Despite providing insights, our study has several limitations. First, a larger dataset is required to draw more definitive conclusions. Second, the absence of genetic analyses restricts our ability to identify specific hereditary risk factors associated with POMS. Future studies utilizing genome-wide association studies and familial linkage analyses could offer a more comprehensive understanding of the genetic basis of POMS. Additionally, the lack of long-term follow-up data limits our evaluation of disease progression and treatment effectiveness in pediatric patients. Longitudinal cohort studies are needed to assess transition rates to progressive MS and to identify prognostic factors that influence outcomes in POMS.
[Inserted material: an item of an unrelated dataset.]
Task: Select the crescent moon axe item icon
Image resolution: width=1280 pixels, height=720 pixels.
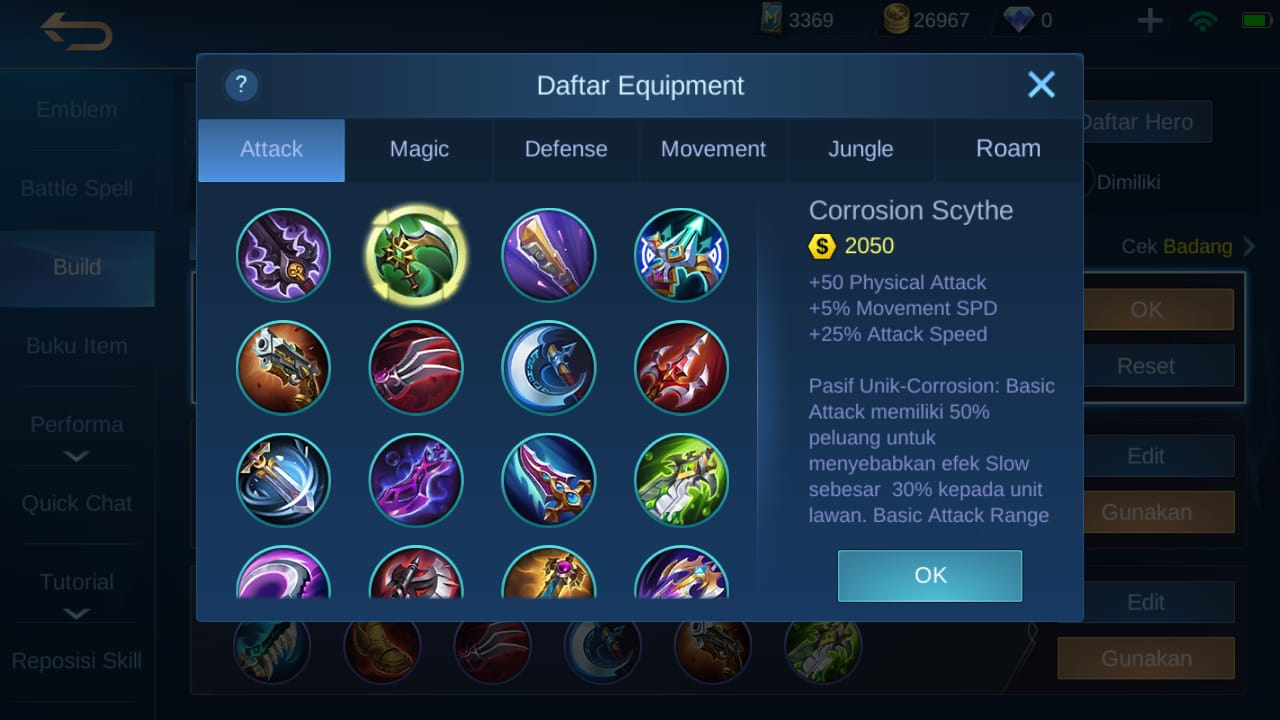Action: point(548,367)
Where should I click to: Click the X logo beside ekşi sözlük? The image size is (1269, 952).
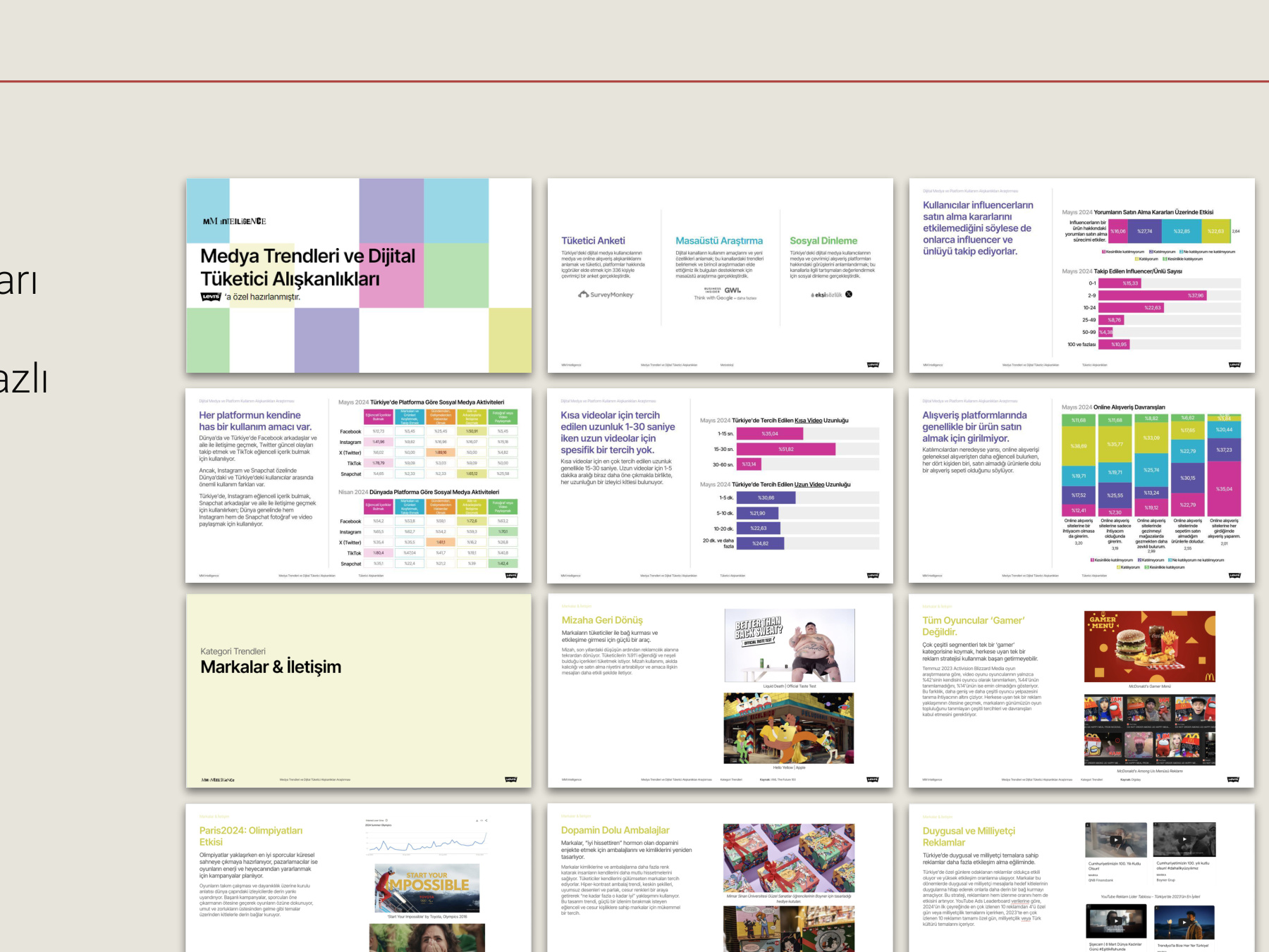(x=849, y=295)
In conclusion, our study contributes to the growing body of literature on POMS by providing insights into its demographic, clinical, and familial characteristics. The findings underscore the importance of considering familial predisposition when evaluating pediatric MS patients and highlight the need for further research into the genetic and immunological mechanisms underlying POMS. Future studies incorporating long-term follow-up and genetic analyses will enhance our understanding of this rare yet clinically significant MS subtype.
Study Limitations
Several limitations should be considered when interpreting our findings. First, the retrospective design limits the ability to establish causal relationships and relies on the accuracy and completeness of medical records. Second, the relatively small number of patients with available CSF data restricts the generalizability of immunological findings, including OCB and IgG index results. Third, the absence of genetic analyses precludes identification of specific hereditary markers underlying familial POMS. Additionally, the lack of longitudinal follow-up prevented assessment of long-term disease progression, cognitive outcomes, or sustained treatment efficacy. Finally, the single-center nature of the study may introduce selection bias and limit the generalizability of the results. Future multicenter, prospective studies incorporating genetic profiling and long-term clinical monitoring are needed to validate and expand upon these findings.
Conclusion
In summary, our study adds to the growing body of evidence on POMS, with a particular focus on familial cases. We found that POMS accounts for a substantial proportion of MS diagnoses and is predominantly characterized by an RRMS and mild early disability. Familial cases were relatively common, highlighting the potential role of genetic predisposition in disease development. Although no significant differences were observed in CSF biomarkers between pediatric and AoMS, our findings emphasize the need for further immunological and genetic investigations. Recognizing familial MS in pediatric population may enable earlier diagnosis and more tailored monitoring strategies. Continued research with larger cohorts, long-term follow-up, and integrative approaches is essential to advance understanding of the pathophysiology and clinical trajectory of familial POMS.